#### WHAT YOU NEED TO DO
Revise the rows starting at the first row and ending at the line containing "Action: 741,267", replacing "settings" with "options" and leaving everything else unchanged.

Rows of pointing data
• • • • • • •

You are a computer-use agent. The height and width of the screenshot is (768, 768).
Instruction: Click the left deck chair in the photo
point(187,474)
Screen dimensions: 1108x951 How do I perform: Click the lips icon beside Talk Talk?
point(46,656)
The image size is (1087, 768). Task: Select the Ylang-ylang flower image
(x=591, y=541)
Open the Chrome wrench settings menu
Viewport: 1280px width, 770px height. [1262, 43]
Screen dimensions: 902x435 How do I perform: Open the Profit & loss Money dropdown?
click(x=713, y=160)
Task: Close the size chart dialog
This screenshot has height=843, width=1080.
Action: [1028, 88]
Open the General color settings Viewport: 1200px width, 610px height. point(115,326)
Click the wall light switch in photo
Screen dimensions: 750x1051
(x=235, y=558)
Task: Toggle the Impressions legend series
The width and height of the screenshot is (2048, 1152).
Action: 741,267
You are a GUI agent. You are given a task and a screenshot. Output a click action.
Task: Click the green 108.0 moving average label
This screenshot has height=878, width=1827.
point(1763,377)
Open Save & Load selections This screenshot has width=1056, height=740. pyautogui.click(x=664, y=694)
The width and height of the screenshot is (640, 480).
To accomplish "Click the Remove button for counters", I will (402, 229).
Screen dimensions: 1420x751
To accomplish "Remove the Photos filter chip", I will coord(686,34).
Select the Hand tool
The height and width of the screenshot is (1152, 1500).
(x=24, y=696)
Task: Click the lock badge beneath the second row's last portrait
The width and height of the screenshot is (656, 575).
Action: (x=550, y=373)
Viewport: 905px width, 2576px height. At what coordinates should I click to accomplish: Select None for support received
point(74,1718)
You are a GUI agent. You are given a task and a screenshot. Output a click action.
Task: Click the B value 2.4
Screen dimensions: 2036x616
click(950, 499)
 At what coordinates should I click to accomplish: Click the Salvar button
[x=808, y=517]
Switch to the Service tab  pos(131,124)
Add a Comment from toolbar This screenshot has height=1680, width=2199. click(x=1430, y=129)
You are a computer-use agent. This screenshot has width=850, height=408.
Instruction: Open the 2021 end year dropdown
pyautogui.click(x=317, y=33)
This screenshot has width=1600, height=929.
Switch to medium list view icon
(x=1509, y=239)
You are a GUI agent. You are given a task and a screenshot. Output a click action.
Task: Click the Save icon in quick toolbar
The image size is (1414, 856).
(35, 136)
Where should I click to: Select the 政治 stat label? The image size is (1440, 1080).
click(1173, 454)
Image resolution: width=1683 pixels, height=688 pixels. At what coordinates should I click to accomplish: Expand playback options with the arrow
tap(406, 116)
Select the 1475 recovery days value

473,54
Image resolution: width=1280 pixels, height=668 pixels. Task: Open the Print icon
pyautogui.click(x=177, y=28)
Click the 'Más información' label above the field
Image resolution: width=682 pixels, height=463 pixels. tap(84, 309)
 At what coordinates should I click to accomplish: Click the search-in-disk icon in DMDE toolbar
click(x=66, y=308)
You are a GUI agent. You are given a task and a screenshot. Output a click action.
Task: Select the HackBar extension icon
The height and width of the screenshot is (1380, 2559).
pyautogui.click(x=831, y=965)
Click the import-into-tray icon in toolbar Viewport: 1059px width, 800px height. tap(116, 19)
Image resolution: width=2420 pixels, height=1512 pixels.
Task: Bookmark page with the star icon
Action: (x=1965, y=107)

• • • • • • •

#### OUTPUT OF THE EXERCISE
You are a computer-use agent. The height and width of the screenshot is (768, 768).
Instruction: Click the left deck chair in the photo
point(187,474)
Screen dimensions: 1108x951 How do I perform: Click the lips icon beside Talk Talk?
point(46,656)
The image size is (1087, 768). Task: Select the Ylang-ylang flower image
(x=591, y=541)
Open the Chrome wrench options menu
Viewport: 1280px width, 770px height. [1262, 43]
Screen dimensions: 902x435 How do I perform: Open the Profit & loss Money dropdown?
click(x=713, y=160)
Task: Close the size chart dialog
This screenshot has height=843, width=1080.
Action: [1028, 88]
Open the General color options Viewport: 1200px width, 610px height. point(115,326)
Click the wall light switch in photo
Screen dimensions: 750x1051
(x=235, y=558)
Task: Toggle the Impressions legend series
The width and height of the screenshot is (2048, 1152).
Action: 741,267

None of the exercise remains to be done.